- _Description of the task_
Take the entries below and print only the lines from the one with "This screenshot has height=500, width=1400." through the one with "Task: Click the smiley", exactly as they stand, both ends included.

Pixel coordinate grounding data
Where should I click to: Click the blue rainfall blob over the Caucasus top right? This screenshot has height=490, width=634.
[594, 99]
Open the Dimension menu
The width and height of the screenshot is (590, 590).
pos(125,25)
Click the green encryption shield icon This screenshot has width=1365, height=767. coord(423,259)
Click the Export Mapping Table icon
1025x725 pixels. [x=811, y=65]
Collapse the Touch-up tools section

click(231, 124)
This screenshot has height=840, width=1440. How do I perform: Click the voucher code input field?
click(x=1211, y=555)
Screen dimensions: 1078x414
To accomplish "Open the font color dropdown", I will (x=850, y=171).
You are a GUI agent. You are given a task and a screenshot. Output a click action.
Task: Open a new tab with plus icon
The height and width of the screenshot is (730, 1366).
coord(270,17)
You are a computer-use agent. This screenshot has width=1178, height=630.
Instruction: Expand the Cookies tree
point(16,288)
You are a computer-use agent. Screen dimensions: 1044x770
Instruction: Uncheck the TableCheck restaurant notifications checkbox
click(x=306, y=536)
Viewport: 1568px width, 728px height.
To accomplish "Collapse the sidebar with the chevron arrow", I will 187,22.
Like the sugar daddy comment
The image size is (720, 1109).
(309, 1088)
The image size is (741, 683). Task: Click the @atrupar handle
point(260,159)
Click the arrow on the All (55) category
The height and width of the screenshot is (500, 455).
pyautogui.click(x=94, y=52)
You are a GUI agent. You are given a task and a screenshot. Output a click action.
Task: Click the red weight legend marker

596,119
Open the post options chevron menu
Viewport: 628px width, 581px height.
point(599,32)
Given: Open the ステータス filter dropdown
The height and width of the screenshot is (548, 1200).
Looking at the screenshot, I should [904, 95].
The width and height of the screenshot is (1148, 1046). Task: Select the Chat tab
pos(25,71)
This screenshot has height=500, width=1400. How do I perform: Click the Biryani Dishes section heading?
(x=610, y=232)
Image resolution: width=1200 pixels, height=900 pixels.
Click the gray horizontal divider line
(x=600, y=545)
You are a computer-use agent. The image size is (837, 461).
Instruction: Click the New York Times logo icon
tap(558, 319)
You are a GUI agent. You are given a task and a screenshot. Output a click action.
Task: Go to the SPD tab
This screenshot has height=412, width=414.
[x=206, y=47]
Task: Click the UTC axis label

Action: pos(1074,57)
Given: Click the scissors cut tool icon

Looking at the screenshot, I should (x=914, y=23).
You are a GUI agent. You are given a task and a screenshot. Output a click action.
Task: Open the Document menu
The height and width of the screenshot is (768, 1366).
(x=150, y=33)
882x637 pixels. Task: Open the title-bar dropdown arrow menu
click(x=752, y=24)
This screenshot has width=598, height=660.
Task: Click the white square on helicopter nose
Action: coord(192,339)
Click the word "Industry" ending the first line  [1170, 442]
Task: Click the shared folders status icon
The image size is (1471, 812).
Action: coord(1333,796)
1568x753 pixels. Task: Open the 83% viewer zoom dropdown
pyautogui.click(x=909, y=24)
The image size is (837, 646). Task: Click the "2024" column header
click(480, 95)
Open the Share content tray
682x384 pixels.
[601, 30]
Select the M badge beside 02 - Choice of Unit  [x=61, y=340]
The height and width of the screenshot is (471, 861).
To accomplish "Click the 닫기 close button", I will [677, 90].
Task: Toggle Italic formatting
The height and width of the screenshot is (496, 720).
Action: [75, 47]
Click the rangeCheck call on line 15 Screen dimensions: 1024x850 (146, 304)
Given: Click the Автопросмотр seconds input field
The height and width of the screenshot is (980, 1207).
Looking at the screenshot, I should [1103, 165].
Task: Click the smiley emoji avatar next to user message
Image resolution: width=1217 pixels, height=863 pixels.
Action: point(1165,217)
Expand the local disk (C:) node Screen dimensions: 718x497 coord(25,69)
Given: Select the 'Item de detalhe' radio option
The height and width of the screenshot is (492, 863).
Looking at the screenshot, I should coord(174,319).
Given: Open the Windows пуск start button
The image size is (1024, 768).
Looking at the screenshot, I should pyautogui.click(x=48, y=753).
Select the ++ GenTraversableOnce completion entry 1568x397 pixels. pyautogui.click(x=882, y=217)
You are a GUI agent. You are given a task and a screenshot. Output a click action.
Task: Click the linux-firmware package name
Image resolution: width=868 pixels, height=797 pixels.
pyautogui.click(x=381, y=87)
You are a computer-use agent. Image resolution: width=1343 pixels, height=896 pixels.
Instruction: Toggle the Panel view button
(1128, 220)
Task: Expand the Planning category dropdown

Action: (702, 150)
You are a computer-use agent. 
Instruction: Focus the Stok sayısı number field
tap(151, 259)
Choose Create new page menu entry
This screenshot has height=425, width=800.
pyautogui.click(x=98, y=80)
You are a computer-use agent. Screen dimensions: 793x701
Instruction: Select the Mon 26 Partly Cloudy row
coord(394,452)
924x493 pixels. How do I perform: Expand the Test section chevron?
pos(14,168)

- _Answer to this problem_
This screenshot has height=500, width=1400. How do I perform: Click the Biryani Dishes section heading?
(x=610, y=232)
Image resolution: width=1200 pixels, height=900 pixels.
Click the gray horizontal divider line
(x=600, y=545)
You are a computer-use agent. The image size is (837, 461).
Instruction: Click the New York Times logo icon
tap(558, 319)
You are a GUI agent. You are given a task and a screenshot. Output a click action.
Task: Go to the SPD tab
This screenshot has height=412, width=414.
[x=206, y=47]
Task: Click the UTC axis label

Action: pos(1074,57)
Given: Click the scissors cut tool icon

Looking at the screenshot, I should (x=914, y=23).
You are a GUI agent. You are given a task and a screenshot. Output a click action.
Task: Open the Document menu
The height and width of the screenshot is (768, 1366).
(x=150, y=33)
882x637 pixels. Task: Open the title-bar dropdown arrow menu
click(x=752, y=24)
This screenshot has width=598, height=660.
Task: Click the white square on helicopter nose
Action: coord(192,339)
Click the word "Industry" ending the first line  [1170, 442]
Task: Click the shared folders status icon
The image size is (1471, 812).
Action: coord(1333,796)
1568x753 pixels. Task: Open the 83% viewer zoom dropdown
pyautogui.click(x=909, y=24)
The image size is (837, 646). Task: Click the "2024" column header
click(480, 95)
Open the Share content tray
682x384 pixels.
[601, 30]
Select the M badge beside 02 - Choice of Unit  [x=61, y=340]
The height and width of the screenshot is (471, 861).
To accomplish "Click the 닫기 close button", I will [677, 90].
Task: Toggle Italic formatting
The height and width of the screenshot is (496, 720).
Action: [75, 47]
Click the rangeCheck call on line 15 Screen dimensions: 1024x850 (146, 304)
Given: Click the Автопросмотр seconds input field
The height and width of the screenshot is (980, 1207).
Looking at the screenshot, I should [1103, 165].
Task: Click the smiley emoji avatar next to user message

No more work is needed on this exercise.